I also love that her creatures are “Carpathians” who live in the Carpathian Mountains – I have family from there, and will be visiting for the second time in a few months!

But vampires didn’t always mean there had to be hearts-and-flowers kind of romance.

I’m technically the same age as Buffy Summers. The year her character graduated from high school was the same year I did. She started university at the same time as me. Buffy was the anti-Twilight, and I kind of grew up with her and loved it (still do, when I catch an episode).

I never liked Twilight. Between all the sparkling and the nasty stereotyping of blonde women, I spent so much time being offended on behalf of vampires and non-brunettes that it was hard to enjoy the books. Also, there were NO sacrifices or struggles. Not only did Bella get immortality, but she also got a husband, a baby, all her friends became immortal, she could go out in sunlight, she had no weaknesses… Four phonebook-length novels for a fairytale ending with sugar on top? Without any struggle, there didn’t seem to be any point.

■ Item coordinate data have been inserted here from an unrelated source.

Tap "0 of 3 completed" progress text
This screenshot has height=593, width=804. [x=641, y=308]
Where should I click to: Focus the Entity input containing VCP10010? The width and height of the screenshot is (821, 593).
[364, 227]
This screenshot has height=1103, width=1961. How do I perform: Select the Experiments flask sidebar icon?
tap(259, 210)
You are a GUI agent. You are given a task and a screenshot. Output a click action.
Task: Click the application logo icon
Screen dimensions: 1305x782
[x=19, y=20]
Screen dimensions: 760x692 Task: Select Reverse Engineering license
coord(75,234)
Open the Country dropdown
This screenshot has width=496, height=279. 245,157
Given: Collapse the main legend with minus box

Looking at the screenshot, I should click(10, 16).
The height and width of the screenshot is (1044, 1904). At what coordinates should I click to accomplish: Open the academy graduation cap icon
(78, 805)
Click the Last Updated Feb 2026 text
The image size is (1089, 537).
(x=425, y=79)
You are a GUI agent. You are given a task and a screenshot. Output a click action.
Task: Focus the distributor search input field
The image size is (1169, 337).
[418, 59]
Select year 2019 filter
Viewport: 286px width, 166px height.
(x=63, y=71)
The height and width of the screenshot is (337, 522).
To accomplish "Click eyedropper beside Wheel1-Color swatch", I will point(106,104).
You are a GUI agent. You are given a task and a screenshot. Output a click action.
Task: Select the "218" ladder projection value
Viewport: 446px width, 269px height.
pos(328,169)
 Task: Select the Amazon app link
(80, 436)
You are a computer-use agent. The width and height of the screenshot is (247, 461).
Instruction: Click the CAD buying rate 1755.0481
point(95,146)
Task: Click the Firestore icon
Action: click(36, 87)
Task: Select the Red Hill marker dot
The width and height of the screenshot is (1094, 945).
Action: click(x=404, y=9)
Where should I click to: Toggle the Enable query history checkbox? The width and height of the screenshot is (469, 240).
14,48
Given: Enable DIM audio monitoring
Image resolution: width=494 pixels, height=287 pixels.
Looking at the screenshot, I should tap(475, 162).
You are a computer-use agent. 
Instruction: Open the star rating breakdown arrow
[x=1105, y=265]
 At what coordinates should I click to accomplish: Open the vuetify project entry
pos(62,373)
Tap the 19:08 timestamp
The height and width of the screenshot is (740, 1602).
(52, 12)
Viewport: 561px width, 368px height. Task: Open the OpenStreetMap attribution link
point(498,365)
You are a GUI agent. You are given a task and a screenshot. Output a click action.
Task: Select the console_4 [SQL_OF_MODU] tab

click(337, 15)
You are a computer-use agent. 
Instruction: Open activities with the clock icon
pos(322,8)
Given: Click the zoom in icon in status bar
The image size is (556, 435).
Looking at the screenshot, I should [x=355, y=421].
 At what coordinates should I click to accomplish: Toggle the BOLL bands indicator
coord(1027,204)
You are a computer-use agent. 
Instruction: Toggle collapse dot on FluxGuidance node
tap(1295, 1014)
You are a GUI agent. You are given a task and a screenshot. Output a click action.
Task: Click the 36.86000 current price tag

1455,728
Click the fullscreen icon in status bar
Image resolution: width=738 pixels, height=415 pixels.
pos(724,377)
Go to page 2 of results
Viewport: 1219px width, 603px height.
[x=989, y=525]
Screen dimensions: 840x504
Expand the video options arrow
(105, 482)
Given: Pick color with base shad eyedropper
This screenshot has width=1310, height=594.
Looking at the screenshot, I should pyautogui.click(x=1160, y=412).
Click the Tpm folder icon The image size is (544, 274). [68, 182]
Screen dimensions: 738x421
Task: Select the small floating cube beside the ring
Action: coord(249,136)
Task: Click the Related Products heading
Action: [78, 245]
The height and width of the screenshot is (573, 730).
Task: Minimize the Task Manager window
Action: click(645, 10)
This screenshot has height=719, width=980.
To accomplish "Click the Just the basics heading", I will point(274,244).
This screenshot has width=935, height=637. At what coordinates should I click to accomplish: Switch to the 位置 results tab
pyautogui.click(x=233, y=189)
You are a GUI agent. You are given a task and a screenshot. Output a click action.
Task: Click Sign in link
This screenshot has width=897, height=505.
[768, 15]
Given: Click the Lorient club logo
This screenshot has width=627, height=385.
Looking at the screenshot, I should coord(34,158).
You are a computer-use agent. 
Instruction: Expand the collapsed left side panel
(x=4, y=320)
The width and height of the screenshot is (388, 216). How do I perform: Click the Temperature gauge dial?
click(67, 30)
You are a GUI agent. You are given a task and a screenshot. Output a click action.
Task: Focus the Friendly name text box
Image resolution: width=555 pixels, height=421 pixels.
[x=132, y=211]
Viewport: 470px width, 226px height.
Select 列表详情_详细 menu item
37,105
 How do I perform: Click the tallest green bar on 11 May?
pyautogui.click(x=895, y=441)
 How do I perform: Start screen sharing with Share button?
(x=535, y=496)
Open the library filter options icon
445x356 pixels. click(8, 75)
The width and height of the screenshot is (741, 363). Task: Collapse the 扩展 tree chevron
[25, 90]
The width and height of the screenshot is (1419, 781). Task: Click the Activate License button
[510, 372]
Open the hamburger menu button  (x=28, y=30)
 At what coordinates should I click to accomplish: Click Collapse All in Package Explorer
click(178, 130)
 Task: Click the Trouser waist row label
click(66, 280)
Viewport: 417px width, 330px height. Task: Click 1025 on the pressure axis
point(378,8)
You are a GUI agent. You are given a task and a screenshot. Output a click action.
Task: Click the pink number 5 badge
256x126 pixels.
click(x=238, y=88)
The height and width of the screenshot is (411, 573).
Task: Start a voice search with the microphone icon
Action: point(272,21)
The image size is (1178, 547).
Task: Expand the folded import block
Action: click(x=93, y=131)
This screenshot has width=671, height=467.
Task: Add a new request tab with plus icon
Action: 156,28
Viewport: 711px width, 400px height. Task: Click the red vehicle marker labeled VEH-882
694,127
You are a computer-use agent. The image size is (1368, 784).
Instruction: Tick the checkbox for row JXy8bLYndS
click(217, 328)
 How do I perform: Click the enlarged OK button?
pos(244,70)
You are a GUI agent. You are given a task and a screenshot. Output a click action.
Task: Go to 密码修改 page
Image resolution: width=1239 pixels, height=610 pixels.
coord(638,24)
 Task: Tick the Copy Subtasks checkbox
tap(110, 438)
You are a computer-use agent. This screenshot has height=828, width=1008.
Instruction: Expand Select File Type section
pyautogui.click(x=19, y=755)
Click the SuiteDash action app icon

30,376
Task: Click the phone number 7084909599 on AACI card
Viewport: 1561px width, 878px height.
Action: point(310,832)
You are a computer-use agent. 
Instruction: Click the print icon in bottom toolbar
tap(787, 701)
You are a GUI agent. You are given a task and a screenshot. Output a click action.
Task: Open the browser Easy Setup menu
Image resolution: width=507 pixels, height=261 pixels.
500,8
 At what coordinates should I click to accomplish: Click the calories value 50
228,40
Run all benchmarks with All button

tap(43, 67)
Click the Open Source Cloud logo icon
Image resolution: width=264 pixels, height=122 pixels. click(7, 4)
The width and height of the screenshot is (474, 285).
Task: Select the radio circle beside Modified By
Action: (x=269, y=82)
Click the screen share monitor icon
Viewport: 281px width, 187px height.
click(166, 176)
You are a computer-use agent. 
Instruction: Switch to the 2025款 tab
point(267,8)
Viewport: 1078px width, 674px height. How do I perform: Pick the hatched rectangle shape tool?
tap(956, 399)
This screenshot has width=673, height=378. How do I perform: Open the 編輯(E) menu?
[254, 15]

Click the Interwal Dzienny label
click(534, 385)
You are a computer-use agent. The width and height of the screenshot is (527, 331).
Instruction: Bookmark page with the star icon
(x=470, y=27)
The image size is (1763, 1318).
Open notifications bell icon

At the same time Twilight was taking over womankind, Charlaine Harris’ Sookie Stackhouse was taking off, aided by the popular television version of the books. I was mildly obsessed with both, until the show lost the plot, temporarily killing my interest in the books. One day soon I hope to pick them up again, because her vampires did vampirish things like drink blood and act naughty, and it was great fun before Hollywood got their claws into it and turned it into another “thing”.

There’re other authors whose vampires added great things to the genre too. Jeaniene Frost’s Buffy and Spike-esque Cat and Bones. J.R. Ward’s phenomenally popular Black Dagger Brotherhood series.

But are we still doing vampires anymore? Every time I see them discussed these days, everyone seems tired. The market was saturated with sparkling schoolboys and angsty brunettes, and people seem to be running onto the next fad.

However, before vampires became a “thing” they were fun. Maybe now that Hollywood and the drive-by readers have moved on, we will once again have a chance to enjoy the genre.